Tuberculosis is a chronic infectious disease which causes major health problems globally. Although acquired resistance crucially depends on α/β lymphocytes, circumstantial evidence suggests that, in addition, γ/δ T lymphocytes contribute to protection against tuberculosis. We have studied Mycobacterium tuberculosis infection in TcR-δ-/- or TcR-β-/- gene deletion mutants which completely lack γ/δ T cells or α/β T cells, respectively. Low inocula of M. tuberculosis led to death of TcR-β-/- mice and transient disease exacerbation in TcR-δ-/- mutants. Infection with higher inocula caused rapid death of TcR-δ-/- mice.
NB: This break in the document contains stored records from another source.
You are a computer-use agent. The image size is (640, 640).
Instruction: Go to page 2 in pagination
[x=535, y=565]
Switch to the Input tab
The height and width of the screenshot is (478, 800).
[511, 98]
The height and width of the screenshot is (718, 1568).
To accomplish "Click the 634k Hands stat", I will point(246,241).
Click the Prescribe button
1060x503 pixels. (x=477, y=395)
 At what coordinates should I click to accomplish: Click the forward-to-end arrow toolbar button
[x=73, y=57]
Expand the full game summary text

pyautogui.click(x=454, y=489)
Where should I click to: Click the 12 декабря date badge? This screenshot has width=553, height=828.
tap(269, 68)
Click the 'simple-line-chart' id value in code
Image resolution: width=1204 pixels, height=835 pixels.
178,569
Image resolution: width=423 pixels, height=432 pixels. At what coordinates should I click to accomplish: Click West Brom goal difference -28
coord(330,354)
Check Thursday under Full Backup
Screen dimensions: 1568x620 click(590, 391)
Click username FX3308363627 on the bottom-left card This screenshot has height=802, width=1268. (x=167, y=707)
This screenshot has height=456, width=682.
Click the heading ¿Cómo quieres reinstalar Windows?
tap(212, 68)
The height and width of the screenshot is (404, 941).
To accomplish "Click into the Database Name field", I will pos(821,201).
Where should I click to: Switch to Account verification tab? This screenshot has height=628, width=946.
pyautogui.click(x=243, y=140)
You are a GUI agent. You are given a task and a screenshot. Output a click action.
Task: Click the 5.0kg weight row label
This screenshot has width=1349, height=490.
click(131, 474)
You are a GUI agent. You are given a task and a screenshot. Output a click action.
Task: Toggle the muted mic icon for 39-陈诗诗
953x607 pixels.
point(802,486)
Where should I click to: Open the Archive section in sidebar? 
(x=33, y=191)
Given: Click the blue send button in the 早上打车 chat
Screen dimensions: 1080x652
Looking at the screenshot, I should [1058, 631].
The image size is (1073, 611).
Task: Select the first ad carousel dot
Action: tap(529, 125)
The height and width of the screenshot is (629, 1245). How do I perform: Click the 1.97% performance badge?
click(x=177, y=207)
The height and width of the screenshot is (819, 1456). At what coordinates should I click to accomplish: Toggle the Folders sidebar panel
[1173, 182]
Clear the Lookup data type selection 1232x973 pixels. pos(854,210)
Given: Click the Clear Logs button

The development of and bacterial containment in granulomatous lesions was markedly impaired in TcR-β-/-, and less severly affected in TcR-δ-/- mutants. Mycobacteria-induced IFN-γ production by spleen cells in vitro was almost abolished in TcR-β-/- and virtually unaffected in TcR-δ-/- mice. Our data confirm the crucial role of α/β T cells in protection against established tuberculosis and formally prove a protective role of γ/δ T cells in early tuberculosis.